#### DOCUMENT TEXT
"""

An example is the fight over asset forfeiture. In the 1980s war on
drugs, the laws were stretched so that property that had been used
for criminal purposes could be seized by law enforcement even if the
owner of that property was innocent. If a drug dealer rode in your
car or your airplane, for example, it was subject to seizure, and you
would have to sue to get it back by proving you had no knowledge that
a dealer had used it for illicit purposes. This was the case even if
you had never been charged with any crime. The resale of impounded
property became a source of revenue-and corruption-for local police
departments. Even in cases where there were actual criminal
convictions, governments would often seize assets that were not
related to the crime or to compensating victims.

In the mid-1990s, a bipartisan movement arose to reform the
forfeiture laws, with conservative Republican Reps. Henry Hyde of
Illinois and Bob Barr of Georgia joining with such liberal Democrats
as Reps. John Conyers of Michigan and Barney Frank of Massachusetts.
They wanted to increase the burden of proof on the government when it
seized property. As with encryption, there was stiff opposition to
reform from Janet Reno's Justice Department.

What was Kerry's position? He thought U.S. asset forfeiture laws were
working so well that he wanted to export them. "We absolutely must
push for asset forfeiture laws all over the planet," Kerry wrote in
The New War. "In the words of one plainspoken lawman, 'Get their ass
and get their assets.'" There was, tellingly, no discussion at all of
civil liberties issues.

Kerry added that we can't reasonably expect another country "to
assist us in our struggle with crime if it does not see direct
benefit for itself, especially if it is among the countries with
highly limited funds for law enforcement." It didn't seem to occur to
Kerry that, without safeguards, countries "with highly limited funds"
might go after the assets of innocent people or third parties with
only a tangential relationship to the criminal. Indeed, the only
"dark and dangerous underside" of international forfeiture he
identified was the possibility that criminals would give up assets in
exchange for avoiding jail sentences. "We must ensure that asset
forfeitures do not become a substitute for serving time," he wrote.

"""

#### GOAL 1
Using the asset forfeiture passage, decide whether each statement agrees with it. Answer yes or no for each, and quote the words that decide it.
(a) Henry Hyde and Bob Barr were Democrats.
(b) Kerry wrote that asset forfeitures should not replace jail time.
(c) The mid-1990s reformers wanted to lower the government's burden of proof when it seized property.
#### GOAL 2
Reproduce a section of the asset forfeiture passage. Begin at the words "In the mid-1990s, a" and stop after "civil liberties issues.".
#### GOAL 3
Please carry on the asset forfeiture passage from its final sentence.

#### MATERIAL SUPPLIED
"""

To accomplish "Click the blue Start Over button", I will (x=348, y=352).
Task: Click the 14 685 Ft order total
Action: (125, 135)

"""
"""

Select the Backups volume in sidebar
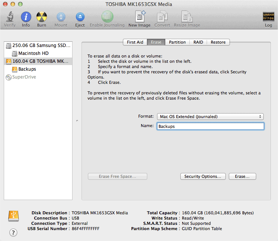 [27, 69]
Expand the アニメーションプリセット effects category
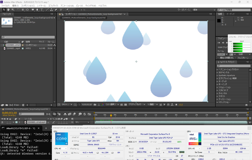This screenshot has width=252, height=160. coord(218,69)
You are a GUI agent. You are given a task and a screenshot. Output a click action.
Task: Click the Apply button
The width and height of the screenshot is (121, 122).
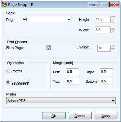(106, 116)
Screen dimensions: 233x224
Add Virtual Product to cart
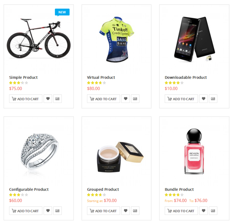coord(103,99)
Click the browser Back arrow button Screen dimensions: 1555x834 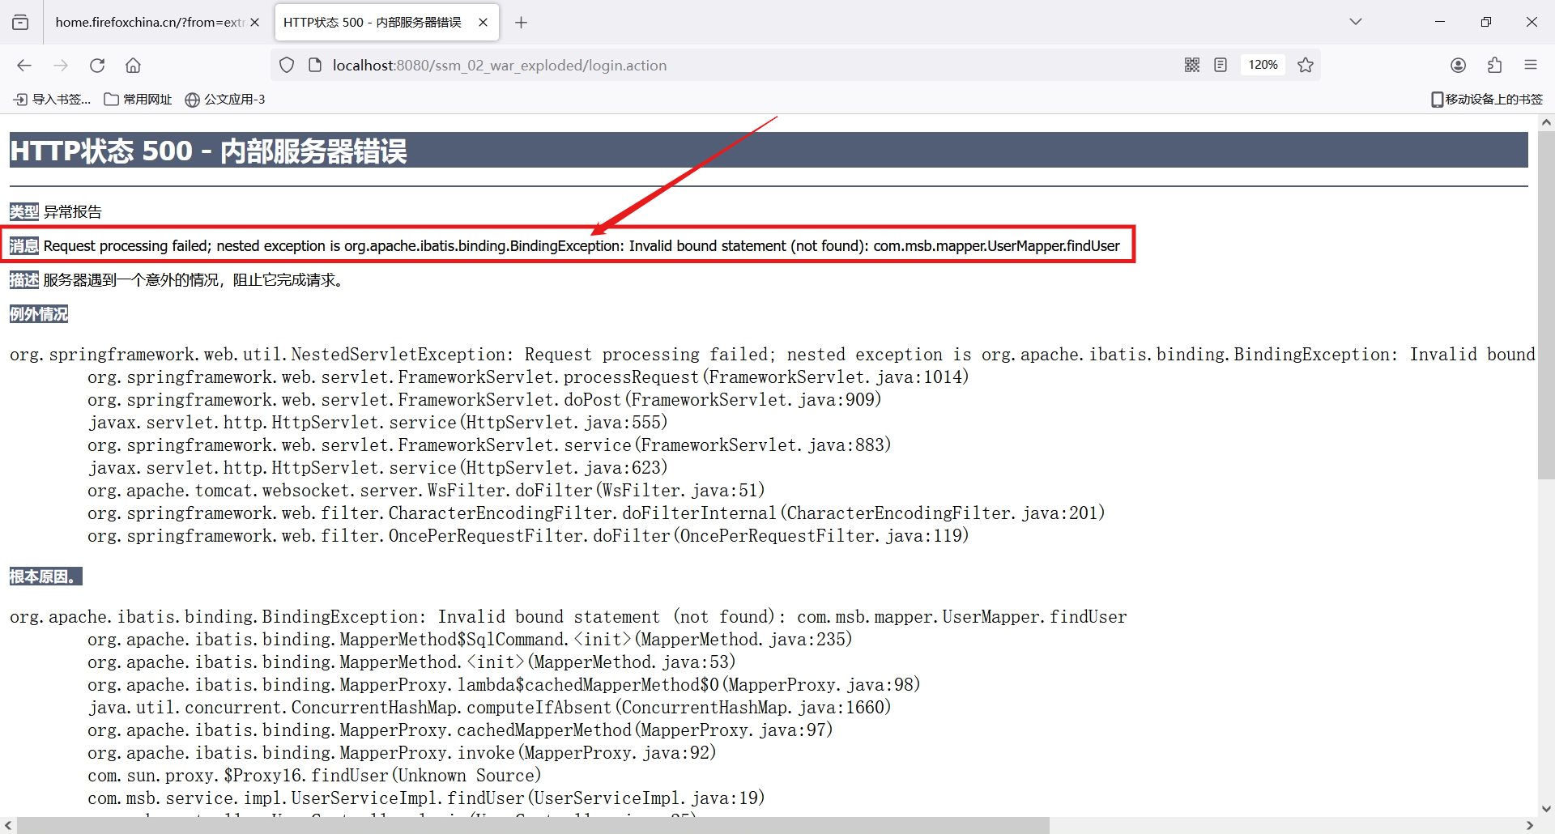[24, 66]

"""

#### WRITTEN RESPONSE 1
(a) No: "conservative Republican Reps. Henry Hyde of Illinois and Bob Barr of Georgia"
(b) Yes: "We must ensure that asset forfeitures do not become a substitute for serving time"
(c) No: "They wanted to increase the burden of proof on the government when it seized property."

#### WRITTEN RESPONSE 2
In the mid-1990s, a bipartisan movement arose to reform the
forfeiture laws, with conservative Republican Reps. Henry Hyde of
Illinois and Bob Barr of Georgia joining with such liberal Democrats
as Reps. John Conyers of Michigan and Barney Frank of Massachusetts.
They wanted to increase the burden of proof on the government when it
seized property. As with encryption, there was stiff opposition to
reform from Janet Reno's Justice Department.

What was Kerry's position? He thought U.S. asset forfeiture laws were
working so well that he wanted to export them. "We absolutely must
push for asset forfeiture laws all over the planet," Kerry wrote in
The New War. "In the words of one plainspoken lawman, 'Get their ass
and get their assets.'" There was, tellingly, no discussion at all of
civil liberties issues.

#### WRITTEN RESPONSE 3
(In 2000, after being watered down by the Reno Justice Department,
the Civil Asset Forfeiture Reform Act passed the Senate by a voice
vote and was signed into law by Clinton. Kerry did not object on the
Senate floor; neither did Sen. Ashcroft.)

Even a semi-sympathetic review in the liberal Washington Monthly
called The New War "a kind of international edition of Reefer
Madness," referring to the notoriously overwrought anti-drug movie of
the 1930s. Kerry is a drug warrior, and after having discovered some
genuine instances of bad guys' stashing their money at the $23
billion Bank of Credit and Commerce International, an international
financial institution that was shut down in 1991 by various
countries' bank regulators, he became a crusader against banks
holding "dirty money." (BCCI had dealings with drug lords, Saddam
Hussein, the PLO, and the KGB.) While it may be too much to ask a
major-party presidential candidate to ponder drug prohibition's
contribution to dirty money, Kerry's solution to money laundering
was-and is-to deputize banks and force them to spy on all their
customers.

Many on the left and right worried about overreach from the federal
"Know Your Customer" regulations of 1997-98, which would have
required banks to monitor every customer's "normal and expected
transactions." Those proposed rules were eventually withdrawn after
the ACLU, the Libertarian Party, and other groups generated more than
100,000 comments in opposition. But from his writings and statements,
John Kerry seemed worried that the regulations did not go far enough.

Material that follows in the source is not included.